Sceloenopla balyi

Scientific classification
- Kingdom: Animalia
- Phylum: Arthropoda
- Class: Insecta
- Order: Coleoptera
- Suborder: Polyphaga
- Infraorder: Cucujiformia
- Family: Chrysomelidae
- Genus: Sceloenopla
- Species: S. balyi
- Binomial name: Sceloenopla balyi (Grimshaw, 1897)
- Synonyms: Cephalodonta maculata Baly, 1885 (not Olivier, 1792); Cephalodonta balyi Grimshaw, 1897 (replacement name);

= Sceloenopla balyi =

- Genus: Sceloenopla
- Species: balyi
- Authority: (Grimshaw, 1897)
- Synonyms: Cephalodonta maculata Baly, 1885 (not Olivier, 1792), Cephalodonta balyi Grimshaw, 1897 (replacement name)

Species of beetle

Sceloenopla balyi is a species of beetle of the family Chrysomelidae. It is found in Guatemala.

==Description==
The vertex is smooth and impunctate, the front finely punctured, impressed with an oblong fovea, and armed between the insertion of the antennae with a minute tooth. The antennae are scarcely half the length of the body, robust and filiform. The thorax is conic, the sides obliquely converging from the base to the apex, obsoletely and irregularly crenulate, the apical angle produced anteriorly into a strong flattened subacute tooth, transversely convex, flattened and longitudinally excavated on the sides in front, closely covered with irregular foveolate punctures. The elytra are much broader than the thorax, the sides dilated posteriorly, the apex obtusely rounded and the posterior angle acute.
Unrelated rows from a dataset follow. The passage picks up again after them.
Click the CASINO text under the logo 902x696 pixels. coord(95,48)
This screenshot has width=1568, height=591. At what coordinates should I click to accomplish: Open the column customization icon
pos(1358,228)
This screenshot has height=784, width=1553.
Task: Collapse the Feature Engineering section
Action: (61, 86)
The upper surface is slightly convex on the sides and apex, flattened on the disc. The humeral callus is laterally produced and subacute. Each elytron has ten, at the extreme base eleven, rows of large deep punctures, the second interspace rather strongly, the fourth, sixth, and eighth less distinctly, costate.

==Life history==
No host plant has been documented for this species.